- **EXERCISE DESCRIPTION**
Every line from the one bearing "You are a computer-use" through the last line of the records below is to be output exactly, and no other line; leave out the pictures.

- **EXCERPTED RECORDS**

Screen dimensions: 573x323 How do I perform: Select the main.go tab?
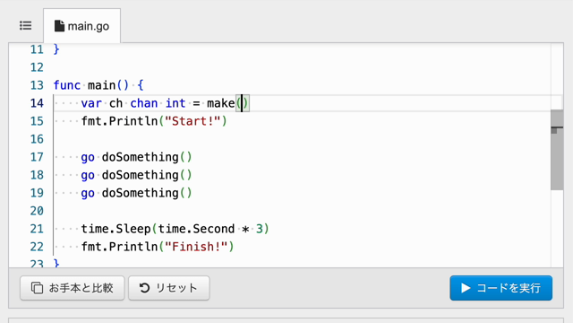pyautogui.click(x=81, y=26)
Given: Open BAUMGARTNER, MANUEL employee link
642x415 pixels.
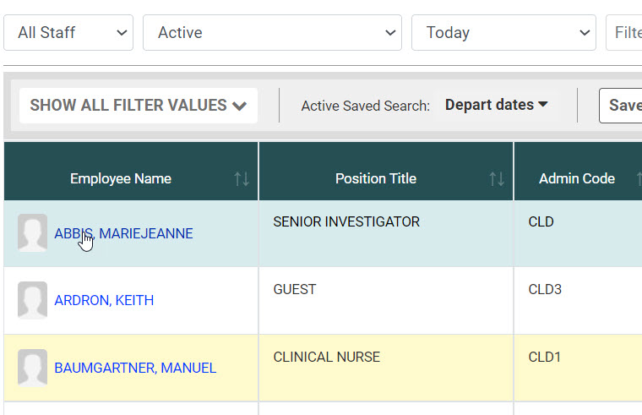Looking at the screenshot, I should tap(135, 369).
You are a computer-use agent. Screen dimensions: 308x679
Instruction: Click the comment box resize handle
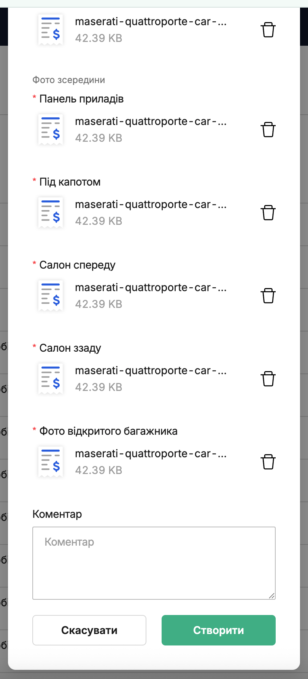pyautogui.click(x=271, y=596)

- **ANSWER TO THIS TASK**
You are a computer-use agent. Screen dimensions: 308x679
Instruction: Click the comment box resize handle
pyautogui.click(x=271, y=596)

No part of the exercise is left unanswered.